The CronJob That Quietly Saturated Our Kubernetes Cluster

👤 @kim-on-platformfintech10-30 engineers2024

01The Setup

This one started as a harmless cleanup task. We had moved our payments platform from Heroku to GKE about six months earlier and were still learning which safety rails Kubernetes gives you only if you ask for them. A developer added a CronJob to purge abandoned payment sessions from Redis. The job itself was simple, but it ran in the full application image, took 7 to 10 minutes on production-sized data, and nobody spent much time thinking about what would happen if it overlapped with itself.

02What Happened

The schedule was set to every minute instead of every hour. Because there was no concurrencyPolicy and no sensible resource settings, cleanup jobs piled up all weekend. By Monday we found dozens of active cleanup pods competing with the API for CPU and memory, plus a mountain of completed Job objects that made the whole namespace noisy to inspect. We never lost the control plane or "the cluster," but we absolutely made the cluster a bad place to run payment traffic for a few hours.

03Timeline

Friday 5:40 PM - Cleanup CronJob is merged and deployed Saturday morning - Jobs begin overlapping, but no alert fires Sunday night - Node memory pressure and pod restarts begin to climb Monday 9:12 AM - Deploy is stuck in Pending and the on-call starts digging Monday 9:25 AM - We spot the runaway CronJob and suspend it Monday 9:40 AM - Active jobs are drained, extra nodes are added, and service stabilizes

04The Resolution

We suspended the CronJob, deleted the active Jobs, temporarily scaled the node pool up a notch to buy breathing room, and pushed a dedicated cleanup image that started quickly and did one thing. The replacement job ran hourly, used cursor-based scans instead of a giant key sweep, set concurrencyPolicy: Forbid, and cleaned up finished Jobs automatically. After that we added namespace quotas and alerts for abnormal Job growth so the next typo pages us long before Monday standup.

LessonsWhat We Learned

If a CronJob can overlap with itself, set the concurrency policy explicitly instead of trusting defaults.

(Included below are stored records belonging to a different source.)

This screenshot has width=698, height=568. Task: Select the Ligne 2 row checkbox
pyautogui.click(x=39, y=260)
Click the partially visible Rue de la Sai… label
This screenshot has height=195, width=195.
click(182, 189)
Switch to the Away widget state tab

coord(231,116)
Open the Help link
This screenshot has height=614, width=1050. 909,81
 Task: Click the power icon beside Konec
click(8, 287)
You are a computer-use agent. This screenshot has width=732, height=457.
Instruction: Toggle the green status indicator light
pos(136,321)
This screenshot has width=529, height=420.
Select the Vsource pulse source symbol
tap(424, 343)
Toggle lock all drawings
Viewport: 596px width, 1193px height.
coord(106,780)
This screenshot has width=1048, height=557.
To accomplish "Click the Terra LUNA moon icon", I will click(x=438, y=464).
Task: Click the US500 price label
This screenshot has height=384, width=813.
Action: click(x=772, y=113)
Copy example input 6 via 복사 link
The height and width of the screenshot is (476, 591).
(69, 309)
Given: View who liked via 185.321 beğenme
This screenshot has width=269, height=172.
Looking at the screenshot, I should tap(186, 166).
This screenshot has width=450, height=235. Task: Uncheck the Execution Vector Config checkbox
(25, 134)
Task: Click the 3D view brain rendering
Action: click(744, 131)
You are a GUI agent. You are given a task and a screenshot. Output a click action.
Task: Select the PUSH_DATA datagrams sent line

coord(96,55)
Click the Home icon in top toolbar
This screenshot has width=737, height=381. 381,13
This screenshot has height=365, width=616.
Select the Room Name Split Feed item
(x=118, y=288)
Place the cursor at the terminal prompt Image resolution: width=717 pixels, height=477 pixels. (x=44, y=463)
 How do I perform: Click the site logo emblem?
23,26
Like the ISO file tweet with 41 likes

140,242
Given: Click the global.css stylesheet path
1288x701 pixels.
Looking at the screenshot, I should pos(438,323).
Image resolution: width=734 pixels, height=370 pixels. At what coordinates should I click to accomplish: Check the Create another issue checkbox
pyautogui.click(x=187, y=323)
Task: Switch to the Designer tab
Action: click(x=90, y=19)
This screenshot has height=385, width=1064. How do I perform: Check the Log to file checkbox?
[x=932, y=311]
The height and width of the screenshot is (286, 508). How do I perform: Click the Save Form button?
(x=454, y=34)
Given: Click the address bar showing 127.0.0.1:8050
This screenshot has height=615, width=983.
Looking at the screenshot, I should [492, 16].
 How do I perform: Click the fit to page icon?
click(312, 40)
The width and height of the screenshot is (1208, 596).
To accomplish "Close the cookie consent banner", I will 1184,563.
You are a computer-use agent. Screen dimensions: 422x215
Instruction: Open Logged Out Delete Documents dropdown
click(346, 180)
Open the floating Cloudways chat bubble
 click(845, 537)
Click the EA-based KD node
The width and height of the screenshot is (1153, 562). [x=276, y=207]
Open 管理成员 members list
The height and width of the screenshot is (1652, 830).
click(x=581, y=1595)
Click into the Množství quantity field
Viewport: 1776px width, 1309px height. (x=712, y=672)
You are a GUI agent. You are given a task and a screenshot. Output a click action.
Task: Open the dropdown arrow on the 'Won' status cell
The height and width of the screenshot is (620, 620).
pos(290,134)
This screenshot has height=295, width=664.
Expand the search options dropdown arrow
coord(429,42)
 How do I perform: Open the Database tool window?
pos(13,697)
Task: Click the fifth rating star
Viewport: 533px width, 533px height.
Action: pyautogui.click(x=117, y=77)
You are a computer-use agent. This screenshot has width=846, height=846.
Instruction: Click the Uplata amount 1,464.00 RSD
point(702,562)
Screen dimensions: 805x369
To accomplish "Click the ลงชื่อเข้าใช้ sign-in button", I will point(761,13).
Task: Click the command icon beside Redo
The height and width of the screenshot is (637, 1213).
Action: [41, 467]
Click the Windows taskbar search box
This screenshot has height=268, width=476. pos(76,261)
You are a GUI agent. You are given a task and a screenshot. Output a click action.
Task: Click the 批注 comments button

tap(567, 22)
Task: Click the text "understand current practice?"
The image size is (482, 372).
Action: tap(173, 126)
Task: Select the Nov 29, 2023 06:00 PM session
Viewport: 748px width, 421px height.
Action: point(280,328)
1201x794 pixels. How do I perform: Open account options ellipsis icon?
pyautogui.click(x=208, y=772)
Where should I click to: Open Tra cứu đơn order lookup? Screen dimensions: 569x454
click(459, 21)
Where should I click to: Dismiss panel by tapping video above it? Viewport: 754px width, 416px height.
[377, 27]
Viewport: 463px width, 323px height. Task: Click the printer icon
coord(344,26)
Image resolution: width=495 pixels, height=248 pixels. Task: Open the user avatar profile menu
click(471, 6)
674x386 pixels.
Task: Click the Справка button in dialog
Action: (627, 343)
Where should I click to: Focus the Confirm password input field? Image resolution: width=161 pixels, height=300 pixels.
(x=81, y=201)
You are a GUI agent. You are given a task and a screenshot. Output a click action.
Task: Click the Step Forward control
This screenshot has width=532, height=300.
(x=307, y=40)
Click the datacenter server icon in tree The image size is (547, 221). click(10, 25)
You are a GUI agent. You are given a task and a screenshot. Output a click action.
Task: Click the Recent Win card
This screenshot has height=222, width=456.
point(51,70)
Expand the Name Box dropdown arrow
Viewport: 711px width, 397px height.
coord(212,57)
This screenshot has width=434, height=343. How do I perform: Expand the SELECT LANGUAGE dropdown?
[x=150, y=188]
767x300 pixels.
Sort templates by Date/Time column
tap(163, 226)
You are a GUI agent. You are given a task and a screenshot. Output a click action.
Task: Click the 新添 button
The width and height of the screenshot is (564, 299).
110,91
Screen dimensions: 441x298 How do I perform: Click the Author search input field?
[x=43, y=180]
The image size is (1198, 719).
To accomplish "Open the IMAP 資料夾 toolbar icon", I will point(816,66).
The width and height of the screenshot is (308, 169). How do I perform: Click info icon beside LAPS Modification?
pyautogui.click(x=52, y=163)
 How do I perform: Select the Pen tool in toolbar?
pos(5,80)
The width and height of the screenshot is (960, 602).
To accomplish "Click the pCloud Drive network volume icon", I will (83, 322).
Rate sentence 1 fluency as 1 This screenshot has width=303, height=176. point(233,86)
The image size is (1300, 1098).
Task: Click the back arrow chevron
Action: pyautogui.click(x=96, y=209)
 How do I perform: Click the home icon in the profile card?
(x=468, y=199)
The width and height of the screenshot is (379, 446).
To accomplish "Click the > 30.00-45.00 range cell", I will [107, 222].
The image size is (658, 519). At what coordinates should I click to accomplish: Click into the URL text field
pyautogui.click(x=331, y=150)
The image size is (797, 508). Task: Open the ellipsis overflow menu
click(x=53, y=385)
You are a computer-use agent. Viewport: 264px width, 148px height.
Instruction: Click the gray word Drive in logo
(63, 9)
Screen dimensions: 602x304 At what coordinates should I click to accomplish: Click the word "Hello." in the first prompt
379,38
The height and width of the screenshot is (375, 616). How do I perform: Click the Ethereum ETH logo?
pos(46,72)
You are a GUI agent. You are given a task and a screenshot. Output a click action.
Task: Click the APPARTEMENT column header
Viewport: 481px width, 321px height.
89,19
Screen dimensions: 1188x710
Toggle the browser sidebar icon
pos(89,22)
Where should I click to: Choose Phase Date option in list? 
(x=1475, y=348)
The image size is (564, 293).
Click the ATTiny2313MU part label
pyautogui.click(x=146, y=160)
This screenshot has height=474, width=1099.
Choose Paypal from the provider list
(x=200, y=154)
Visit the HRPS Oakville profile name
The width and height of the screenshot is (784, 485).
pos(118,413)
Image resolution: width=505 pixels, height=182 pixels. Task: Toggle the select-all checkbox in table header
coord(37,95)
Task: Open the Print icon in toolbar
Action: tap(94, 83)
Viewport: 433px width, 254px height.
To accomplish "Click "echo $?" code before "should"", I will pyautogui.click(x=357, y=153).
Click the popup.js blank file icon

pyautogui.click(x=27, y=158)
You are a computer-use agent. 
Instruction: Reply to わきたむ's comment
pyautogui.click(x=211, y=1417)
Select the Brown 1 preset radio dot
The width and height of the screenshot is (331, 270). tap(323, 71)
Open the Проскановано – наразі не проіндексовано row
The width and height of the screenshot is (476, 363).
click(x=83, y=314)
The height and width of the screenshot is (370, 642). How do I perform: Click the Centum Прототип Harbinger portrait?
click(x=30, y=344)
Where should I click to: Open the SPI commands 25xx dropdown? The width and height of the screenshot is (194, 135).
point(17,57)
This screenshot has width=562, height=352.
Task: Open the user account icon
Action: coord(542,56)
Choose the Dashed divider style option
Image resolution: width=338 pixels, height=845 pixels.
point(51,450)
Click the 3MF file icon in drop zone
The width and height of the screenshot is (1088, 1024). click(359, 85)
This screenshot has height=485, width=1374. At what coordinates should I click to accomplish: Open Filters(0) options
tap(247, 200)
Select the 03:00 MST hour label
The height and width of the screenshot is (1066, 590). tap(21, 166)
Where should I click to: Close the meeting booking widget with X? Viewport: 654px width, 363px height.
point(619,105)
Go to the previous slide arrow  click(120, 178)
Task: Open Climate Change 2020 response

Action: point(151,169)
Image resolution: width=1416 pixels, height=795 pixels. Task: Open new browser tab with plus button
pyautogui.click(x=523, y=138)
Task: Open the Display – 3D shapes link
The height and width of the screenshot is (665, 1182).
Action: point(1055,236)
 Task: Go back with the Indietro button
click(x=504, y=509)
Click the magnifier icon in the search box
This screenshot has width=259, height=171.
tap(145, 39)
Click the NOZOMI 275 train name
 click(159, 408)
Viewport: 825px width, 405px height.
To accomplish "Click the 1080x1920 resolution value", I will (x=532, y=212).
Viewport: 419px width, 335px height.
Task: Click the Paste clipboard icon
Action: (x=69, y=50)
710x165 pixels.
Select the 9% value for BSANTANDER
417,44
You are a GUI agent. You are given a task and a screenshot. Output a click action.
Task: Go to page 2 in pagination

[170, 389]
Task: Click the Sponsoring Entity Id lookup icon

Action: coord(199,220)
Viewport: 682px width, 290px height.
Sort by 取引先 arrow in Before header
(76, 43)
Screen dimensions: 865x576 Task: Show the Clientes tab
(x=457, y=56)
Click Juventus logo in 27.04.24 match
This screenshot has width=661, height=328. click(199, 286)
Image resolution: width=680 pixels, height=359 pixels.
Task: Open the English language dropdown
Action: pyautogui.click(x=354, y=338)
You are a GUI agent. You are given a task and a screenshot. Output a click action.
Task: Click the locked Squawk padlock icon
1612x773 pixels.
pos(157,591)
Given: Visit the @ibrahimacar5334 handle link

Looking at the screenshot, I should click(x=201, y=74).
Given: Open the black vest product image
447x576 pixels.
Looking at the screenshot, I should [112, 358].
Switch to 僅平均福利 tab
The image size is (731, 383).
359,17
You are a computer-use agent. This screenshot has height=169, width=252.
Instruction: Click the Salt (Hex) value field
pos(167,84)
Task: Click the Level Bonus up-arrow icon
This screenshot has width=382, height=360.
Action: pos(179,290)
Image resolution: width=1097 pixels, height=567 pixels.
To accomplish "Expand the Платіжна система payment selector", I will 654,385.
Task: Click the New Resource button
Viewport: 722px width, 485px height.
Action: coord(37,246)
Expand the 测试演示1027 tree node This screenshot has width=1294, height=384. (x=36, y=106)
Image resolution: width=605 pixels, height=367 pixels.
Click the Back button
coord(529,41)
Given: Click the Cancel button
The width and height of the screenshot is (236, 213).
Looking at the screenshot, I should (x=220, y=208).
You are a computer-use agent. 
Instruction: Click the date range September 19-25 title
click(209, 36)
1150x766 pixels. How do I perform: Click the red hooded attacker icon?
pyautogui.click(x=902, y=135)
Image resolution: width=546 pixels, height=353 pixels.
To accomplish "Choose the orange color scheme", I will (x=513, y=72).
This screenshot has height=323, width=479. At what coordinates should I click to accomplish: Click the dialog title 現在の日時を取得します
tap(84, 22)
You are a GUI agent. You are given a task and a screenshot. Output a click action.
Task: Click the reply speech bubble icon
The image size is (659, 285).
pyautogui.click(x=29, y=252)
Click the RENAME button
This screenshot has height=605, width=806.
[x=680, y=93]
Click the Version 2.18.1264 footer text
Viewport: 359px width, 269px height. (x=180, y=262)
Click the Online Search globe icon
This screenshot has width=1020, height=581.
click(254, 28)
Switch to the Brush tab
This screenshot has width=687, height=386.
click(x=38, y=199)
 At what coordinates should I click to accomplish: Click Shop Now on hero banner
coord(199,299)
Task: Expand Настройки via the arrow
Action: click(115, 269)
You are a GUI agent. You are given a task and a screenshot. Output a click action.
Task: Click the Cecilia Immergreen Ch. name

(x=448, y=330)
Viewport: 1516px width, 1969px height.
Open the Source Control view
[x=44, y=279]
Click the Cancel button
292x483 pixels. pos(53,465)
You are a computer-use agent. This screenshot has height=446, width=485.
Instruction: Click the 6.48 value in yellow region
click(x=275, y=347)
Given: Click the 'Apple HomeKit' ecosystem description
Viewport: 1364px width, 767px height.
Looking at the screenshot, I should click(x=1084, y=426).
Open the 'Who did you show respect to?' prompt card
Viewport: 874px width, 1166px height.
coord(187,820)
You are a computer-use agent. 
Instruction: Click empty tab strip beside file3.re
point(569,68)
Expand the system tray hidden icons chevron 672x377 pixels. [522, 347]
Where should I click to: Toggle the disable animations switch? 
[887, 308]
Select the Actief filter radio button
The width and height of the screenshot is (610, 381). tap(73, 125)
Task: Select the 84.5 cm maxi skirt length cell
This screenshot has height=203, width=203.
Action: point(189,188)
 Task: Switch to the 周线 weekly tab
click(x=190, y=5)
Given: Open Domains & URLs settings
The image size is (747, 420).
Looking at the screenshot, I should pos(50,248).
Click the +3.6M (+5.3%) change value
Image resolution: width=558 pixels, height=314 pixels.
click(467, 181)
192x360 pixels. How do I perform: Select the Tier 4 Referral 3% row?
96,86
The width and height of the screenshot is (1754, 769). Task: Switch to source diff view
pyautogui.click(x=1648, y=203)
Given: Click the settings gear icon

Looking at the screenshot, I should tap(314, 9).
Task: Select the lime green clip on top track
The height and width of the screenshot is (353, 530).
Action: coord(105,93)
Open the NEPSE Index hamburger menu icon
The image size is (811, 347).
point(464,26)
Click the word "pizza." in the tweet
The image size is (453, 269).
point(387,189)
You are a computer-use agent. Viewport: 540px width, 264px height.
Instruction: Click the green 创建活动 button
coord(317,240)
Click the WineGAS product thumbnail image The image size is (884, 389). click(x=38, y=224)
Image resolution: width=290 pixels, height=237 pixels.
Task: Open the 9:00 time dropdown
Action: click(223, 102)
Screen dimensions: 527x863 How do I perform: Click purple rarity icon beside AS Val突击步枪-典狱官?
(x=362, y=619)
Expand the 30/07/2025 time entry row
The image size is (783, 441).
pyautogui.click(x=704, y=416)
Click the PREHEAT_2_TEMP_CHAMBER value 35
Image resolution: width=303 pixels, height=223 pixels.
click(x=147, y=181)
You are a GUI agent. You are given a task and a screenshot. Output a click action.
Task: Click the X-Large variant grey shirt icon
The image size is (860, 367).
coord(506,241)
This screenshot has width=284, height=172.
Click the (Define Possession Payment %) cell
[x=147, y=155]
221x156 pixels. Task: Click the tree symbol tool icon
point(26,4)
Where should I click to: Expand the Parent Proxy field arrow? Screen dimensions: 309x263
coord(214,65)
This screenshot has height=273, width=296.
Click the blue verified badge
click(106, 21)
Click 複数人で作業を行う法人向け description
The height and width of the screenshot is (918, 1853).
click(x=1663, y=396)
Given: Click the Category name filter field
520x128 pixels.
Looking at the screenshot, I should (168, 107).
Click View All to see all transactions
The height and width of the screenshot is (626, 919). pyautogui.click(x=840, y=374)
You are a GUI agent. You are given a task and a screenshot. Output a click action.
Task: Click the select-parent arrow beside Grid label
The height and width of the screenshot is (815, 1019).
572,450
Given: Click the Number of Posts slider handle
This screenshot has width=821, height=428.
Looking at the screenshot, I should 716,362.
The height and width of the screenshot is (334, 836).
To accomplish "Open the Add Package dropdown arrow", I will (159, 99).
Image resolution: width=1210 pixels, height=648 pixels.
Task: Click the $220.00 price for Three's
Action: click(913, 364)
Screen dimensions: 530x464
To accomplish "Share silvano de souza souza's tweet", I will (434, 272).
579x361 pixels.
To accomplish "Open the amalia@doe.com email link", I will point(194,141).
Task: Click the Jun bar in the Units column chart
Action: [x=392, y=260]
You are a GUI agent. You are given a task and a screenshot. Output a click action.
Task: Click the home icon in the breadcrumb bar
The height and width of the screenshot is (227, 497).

Cleanup work deserves its own small image and resource boundaries, not the full application container.

Cluster guardrails like quotas, TTL cleanup, and alerts are how you survive ordinary mistakes.

What I'd Do Differently

We reviewed application code carefully and treated YAML as paperwork. That was backwards. The bad schedule, missing concurrency policy, and missing resource settings were the entire incident.